Exercise details - Find all lines with the word "agent" in the material, then copy them.

====== Records provided ======

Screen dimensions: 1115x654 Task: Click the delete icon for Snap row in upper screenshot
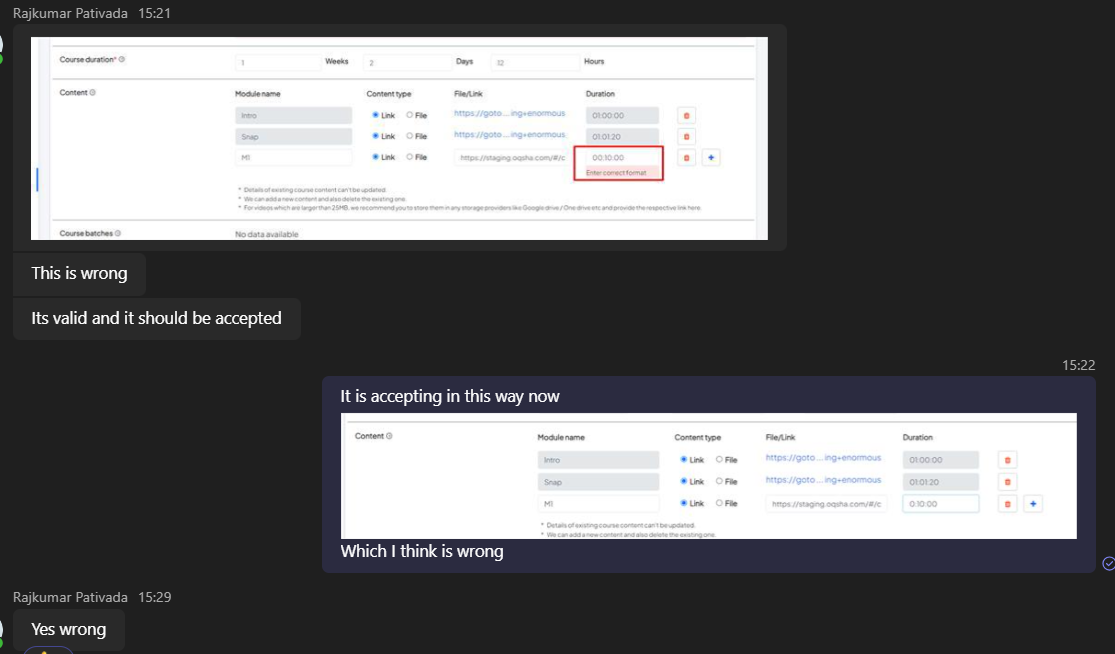point(686,136)
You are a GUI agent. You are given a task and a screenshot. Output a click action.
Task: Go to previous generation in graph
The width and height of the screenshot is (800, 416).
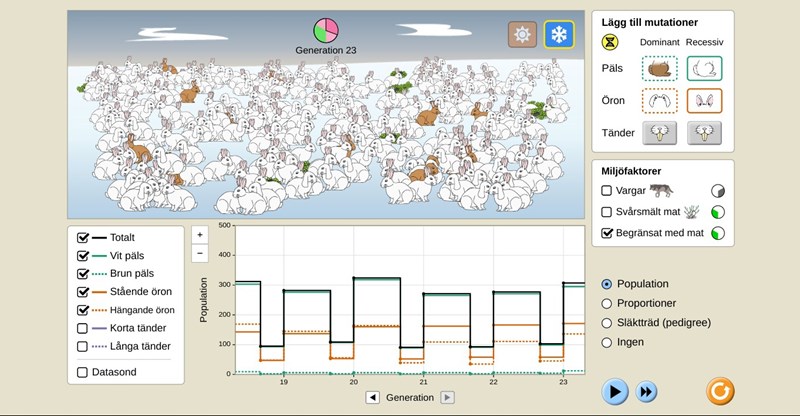click(x=372, y=397)
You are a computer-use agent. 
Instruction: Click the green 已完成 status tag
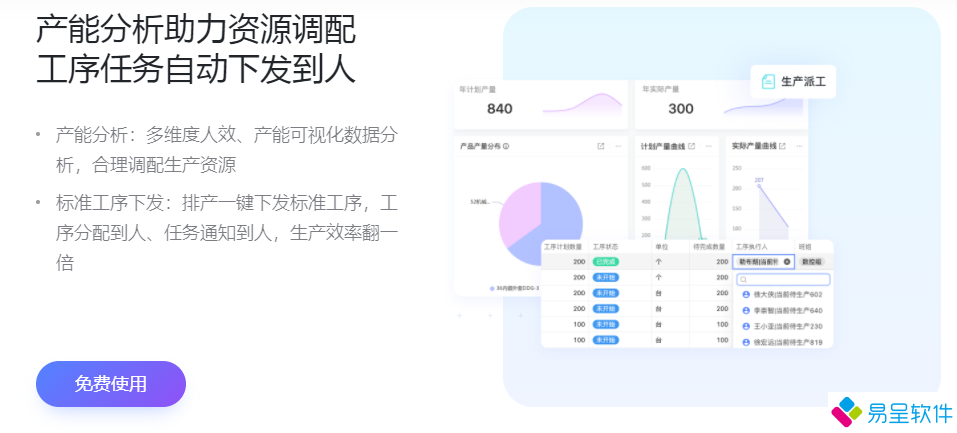tap(605, 262)
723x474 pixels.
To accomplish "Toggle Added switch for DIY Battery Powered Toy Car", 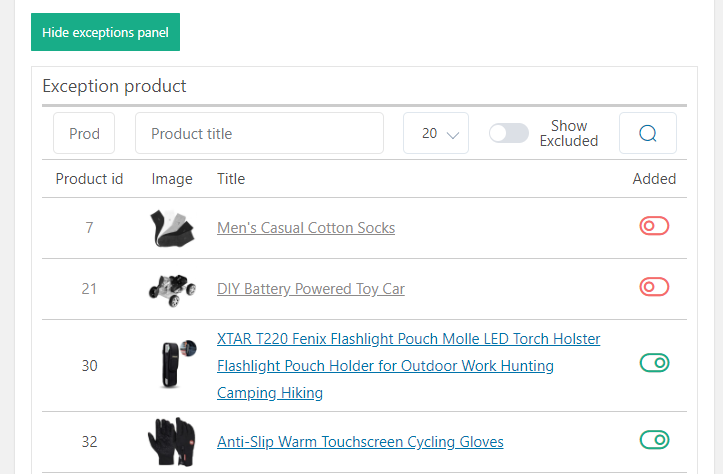I will pyautogui.click(x=654, y=288).
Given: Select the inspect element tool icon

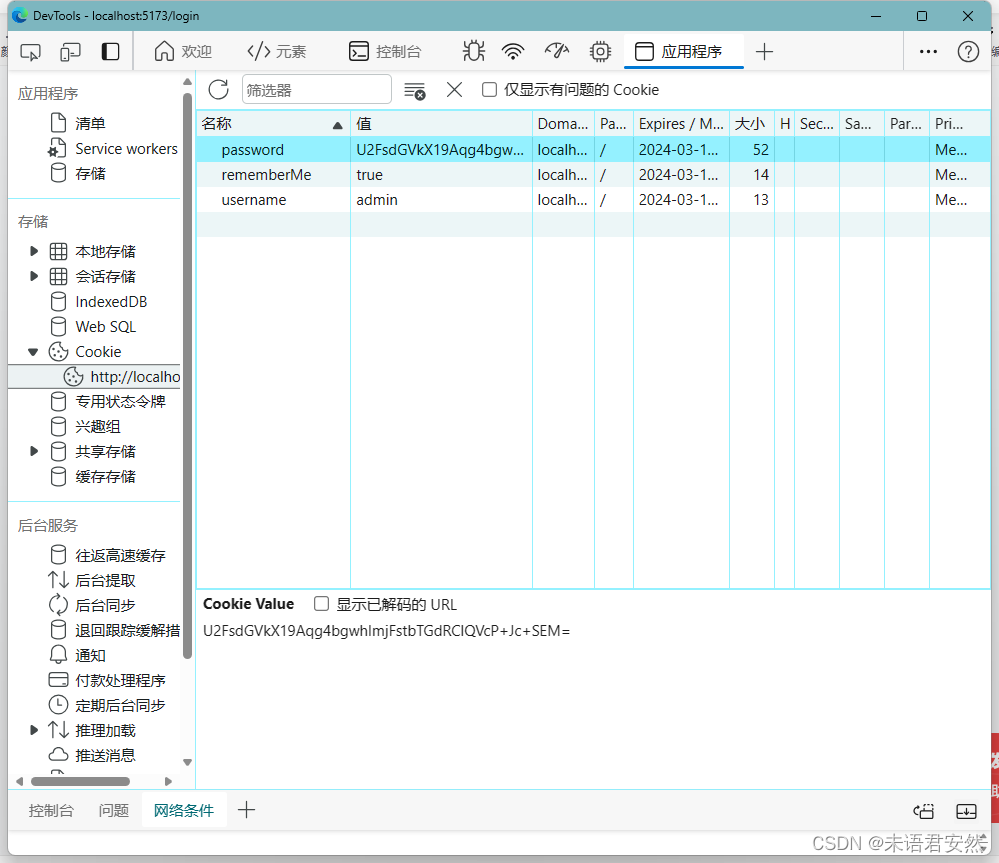Looking at the screenshot, I should [30, 52].
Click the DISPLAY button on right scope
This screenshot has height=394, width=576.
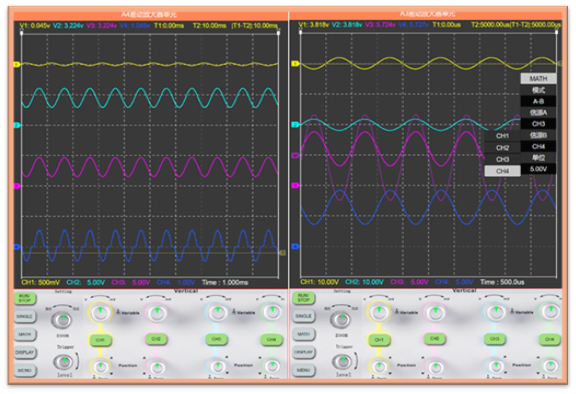[x=303, y=352]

======

Response -
You are a GUI agent. You are given a task and a screenshot. Output a click action.
You are a computer-use agent. 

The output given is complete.